Perhaps try taking off some of the options your using and add them back in one at a time.

----------

## HK

You're trying to mount not a share, but a subdir of a share? (in fact in //<server>/User$/<share> <share> is a dir and User$ is the share) I suppose that this is connected with the wrong mtab record.

----------

## sdct989

Correct, I'm trying to mount a subdirectory of a share.  I've never had a problem with this using SAMBA, is this a problem with CIFS?  Unfortunately I don't have a CIFS share available without the $ on the end.  Has anyone tried this?  Does it write the mtab entry correctly without the $?

----------

## darkphader

 *sdct989 wrote:*   

> Correct, I'm trying to mount a subdirectory of a share.

 

It has nothing to do with the hidden share ($), just a problem with cifs which may have already been fixed (but maybe not released yet). My experience is that root can still umount that mount-point (as it's not really really the share but a subdirectory of it). You may want to try the latest cifs code (svn or cvs, don't know what they use) and see if that helps.

----------

## richard.scott

 *HK wrote:*   

> You're trying to mount not a share, but a subdir of a share? (in fact in //<server>/User$/<share> <share> is a dir and User$ is the share) I suppose that this is connected with the wrong mtab record.

 

Yep, i'd have to agree on that one. I'd not seen the obvious!   :Embarassed: 

I've just tried to mount a //server/share$/folder with both CIFS and SAMBA and neither work!

You can only mount the share unless that share is already mounted and then you can mount a sub folder (I guess, but not tested yet)!

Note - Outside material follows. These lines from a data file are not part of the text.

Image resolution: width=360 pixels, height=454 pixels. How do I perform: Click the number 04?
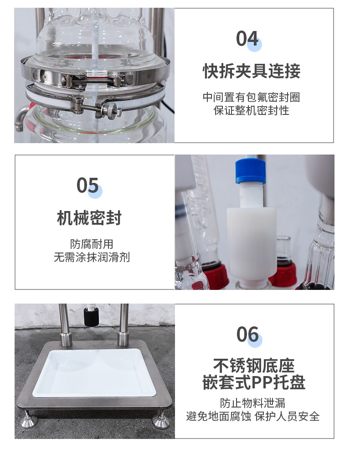(247, 38)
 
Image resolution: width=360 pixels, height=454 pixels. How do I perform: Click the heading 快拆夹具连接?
(252, 71)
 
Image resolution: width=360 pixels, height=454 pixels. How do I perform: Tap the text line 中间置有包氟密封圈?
(251, 97)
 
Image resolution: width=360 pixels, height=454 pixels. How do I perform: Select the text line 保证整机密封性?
(251, 110)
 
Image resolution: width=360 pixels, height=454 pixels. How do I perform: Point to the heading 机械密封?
(89, 218)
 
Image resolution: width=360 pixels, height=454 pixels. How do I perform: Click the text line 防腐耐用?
(92, 244)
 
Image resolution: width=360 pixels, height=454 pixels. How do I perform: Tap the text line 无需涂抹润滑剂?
(92, 257)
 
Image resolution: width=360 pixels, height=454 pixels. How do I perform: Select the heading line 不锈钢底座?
(254, 366)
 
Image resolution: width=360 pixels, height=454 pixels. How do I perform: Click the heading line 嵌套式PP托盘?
(254, 382)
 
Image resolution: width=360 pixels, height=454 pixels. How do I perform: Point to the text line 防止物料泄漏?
(252, 403)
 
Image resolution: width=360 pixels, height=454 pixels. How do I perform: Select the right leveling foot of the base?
(160, 419)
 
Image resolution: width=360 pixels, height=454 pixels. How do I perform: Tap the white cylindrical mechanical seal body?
(251, 243)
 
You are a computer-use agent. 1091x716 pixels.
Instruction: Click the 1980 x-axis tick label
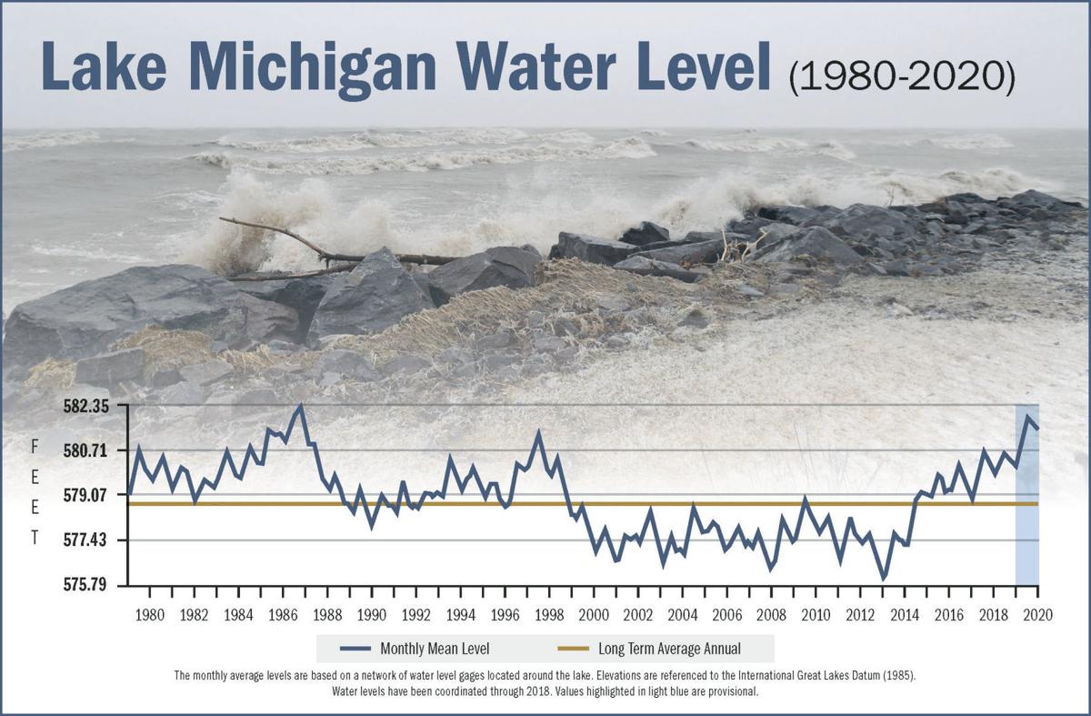[x=150, y=614]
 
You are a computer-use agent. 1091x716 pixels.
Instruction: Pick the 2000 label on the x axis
[x=594, y=614]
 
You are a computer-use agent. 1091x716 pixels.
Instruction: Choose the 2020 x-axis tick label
[x=1037, y=614]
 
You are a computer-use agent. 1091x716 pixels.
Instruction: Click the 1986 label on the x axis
[x=283, y=614]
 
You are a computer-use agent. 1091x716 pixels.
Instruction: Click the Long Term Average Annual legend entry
[x=656, y=649]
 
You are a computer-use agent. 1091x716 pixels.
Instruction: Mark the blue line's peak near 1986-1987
[x=301, y=407]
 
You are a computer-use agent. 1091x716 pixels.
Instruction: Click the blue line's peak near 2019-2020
[x=1027, y=417]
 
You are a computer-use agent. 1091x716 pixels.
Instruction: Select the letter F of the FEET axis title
[x=35, y=447]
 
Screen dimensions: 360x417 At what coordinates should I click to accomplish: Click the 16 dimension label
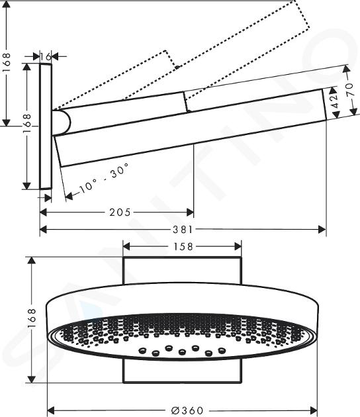coord(46,56)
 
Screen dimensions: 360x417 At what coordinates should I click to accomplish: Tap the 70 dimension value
coord(351,89)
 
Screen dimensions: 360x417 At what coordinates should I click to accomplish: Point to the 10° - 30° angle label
coord(105,177)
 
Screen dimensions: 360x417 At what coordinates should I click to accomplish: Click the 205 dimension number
coord(120,212)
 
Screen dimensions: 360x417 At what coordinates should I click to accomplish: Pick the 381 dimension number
coord(183,229)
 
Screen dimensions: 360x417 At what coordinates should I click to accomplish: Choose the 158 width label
coord(183,246)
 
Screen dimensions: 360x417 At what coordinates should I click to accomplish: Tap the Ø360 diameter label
coord(187,410)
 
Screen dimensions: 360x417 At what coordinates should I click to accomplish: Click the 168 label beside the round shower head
coord(31,318)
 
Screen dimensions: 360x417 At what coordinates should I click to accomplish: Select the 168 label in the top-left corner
coord(7,62)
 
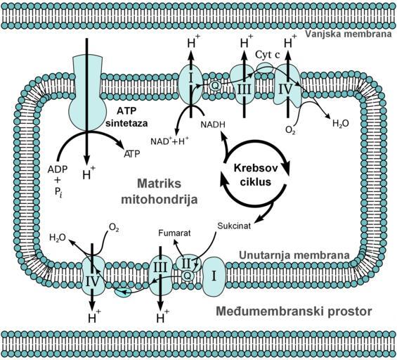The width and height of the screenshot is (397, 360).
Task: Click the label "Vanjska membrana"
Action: click(348, 34)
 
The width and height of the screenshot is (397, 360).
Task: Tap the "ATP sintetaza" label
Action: click(127, 117)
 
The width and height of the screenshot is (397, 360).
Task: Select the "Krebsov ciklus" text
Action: click(256, 175)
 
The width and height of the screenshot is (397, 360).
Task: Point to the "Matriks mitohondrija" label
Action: click(160, 191)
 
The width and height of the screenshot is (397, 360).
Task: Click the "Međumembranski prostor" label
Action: click(294, 311)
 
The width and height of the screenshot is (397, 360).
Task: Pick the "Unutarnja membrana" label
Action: click(294, 255)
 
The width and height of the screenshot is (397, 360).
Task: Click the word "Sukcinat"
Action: click(234, 226)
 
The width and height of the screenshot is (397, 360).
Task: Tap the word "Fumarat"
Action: click(174, 233)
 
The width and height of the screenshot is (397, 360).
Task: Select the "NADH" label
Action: click(213, 124)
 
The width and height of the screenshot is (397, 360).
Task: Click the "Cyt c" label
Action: click(268, 54)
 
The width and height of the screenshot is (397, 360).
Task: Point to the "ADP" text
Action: click(58, 169)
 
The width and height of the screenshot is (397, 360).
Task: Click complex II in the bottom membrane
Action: click(188, 264)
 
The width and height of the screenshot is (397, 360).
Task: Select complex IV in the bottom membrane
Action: click(92, 276)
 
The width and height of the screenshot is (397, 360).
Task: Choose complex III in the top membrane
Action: click(244, 84)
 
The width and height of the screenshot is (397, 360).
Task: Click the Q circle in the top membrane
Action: click(215, 85)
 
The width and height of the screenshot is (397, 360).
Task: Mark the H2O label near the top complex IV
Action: click(341, 123)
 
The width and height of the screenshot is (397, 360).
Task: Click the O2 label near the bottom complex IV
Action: click(114, 228)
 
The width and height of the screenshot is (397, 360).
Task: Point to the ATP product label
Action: click(131, 154)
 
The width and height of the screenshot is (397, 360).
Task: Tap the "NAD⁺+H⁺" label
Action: click(169, 141)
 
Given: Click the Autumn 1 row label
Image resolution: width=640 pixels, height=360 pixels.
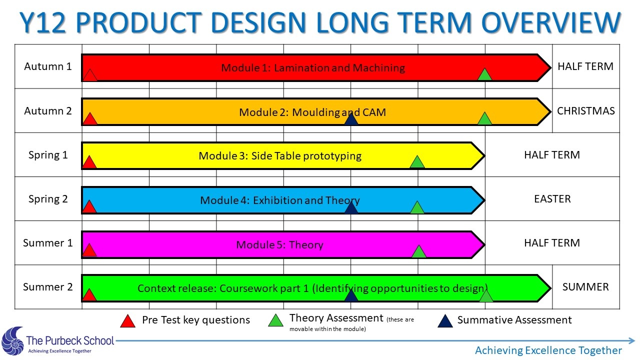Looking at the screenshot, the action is click(48, 66).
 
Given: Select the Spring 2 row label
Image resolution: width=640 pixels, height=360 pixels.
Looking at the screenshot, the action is click(48, 199).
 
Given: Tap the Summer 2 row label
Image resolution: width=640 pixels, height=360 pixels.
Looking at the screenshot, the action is click(48, 287).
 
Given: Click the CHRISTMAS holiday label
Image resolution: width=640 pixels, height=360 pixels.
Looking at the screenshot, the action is click(586, 111).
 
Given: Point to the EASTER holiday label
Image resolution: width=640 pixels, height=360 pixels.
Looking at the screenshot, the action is click(552, 199).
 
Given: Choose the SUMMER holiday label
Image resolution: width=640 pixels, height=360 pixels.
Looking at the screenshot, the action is click(586, 287).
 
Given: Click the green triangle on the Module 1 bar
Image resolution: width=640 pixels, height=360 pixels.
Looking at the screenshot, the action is click(484, 74).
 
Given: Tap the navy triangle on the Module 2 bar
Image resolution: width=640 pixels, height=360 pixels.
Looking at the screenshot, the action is click(351, 118).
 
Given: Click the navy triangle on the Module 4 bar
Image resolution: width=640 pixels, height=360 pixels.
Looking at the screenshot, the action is click(351, 207).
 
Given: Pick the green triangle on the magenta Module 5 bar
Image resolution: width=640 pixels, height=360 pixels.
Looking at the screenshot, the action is click(419, 252).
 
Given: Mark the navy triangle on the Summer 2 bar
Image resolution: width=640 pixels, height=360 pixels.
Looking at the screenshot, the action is click(351, 295).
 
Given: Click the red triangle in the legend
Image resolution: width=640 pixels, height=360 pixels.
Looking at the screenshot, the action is click(128, 321).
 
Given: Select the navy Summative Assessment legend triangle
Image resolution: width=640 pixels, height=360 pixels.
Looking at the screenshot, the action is click(445, 321).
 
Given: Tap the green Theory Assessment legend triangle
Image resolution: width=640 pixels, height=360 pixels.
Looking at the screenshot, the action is click(276, 320).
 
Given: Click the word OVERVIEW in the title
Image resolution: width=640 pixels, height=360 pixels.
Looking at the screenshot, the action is click(551, 22).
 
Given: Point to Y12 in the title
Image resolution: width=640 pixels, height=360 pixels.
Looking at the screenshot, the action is click(43, 22).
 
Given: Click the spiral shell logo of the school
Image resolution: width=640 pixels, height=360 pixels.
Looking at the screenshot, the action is click(13, 341).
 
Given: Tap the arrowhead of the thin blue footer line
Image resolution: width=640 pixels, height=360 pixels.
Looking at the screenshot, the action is click(632, 340).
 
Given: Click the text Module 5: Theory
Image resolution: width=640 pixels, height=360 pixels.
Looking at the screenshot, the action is click(280, 245).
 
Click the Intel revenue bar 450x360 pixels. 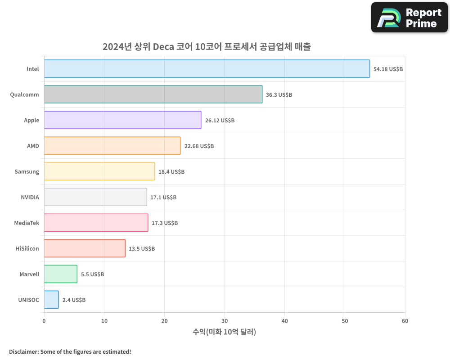[x=207, y=69]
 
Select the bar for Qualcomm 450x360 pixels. [x=153, y=94]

The only thing the server will be advertising is the share$ name so the folders won't be visible.

----------

## darkphader

 *richard.scott wrote:*   

> You can only mount the share unless that share is already mounted and then you can mount a sub folder 

 

Not correct. At least with CIFS (and Windows 2000 or greater), you can mount (connect/map) a subfolder of a share. The share itself does not have to be mounted first.

Chris

----------

## sdct989

Thanks for helping out with this you guys.

It makes a lot of sense, as darkphader said:

 *Quote:*   

> 
> 
> My experience is that root can still umount that mount-point (as it's not really really the share but a subdirectory of it).
> 
> 

 

So it doesn't impact me a whole lot.  I usually want the shares as long as I'm logged on anyway, so during shutdown it unmounts all the shares just fine.

Still, I hope that they do update CIFS soon to correct the issue.

----------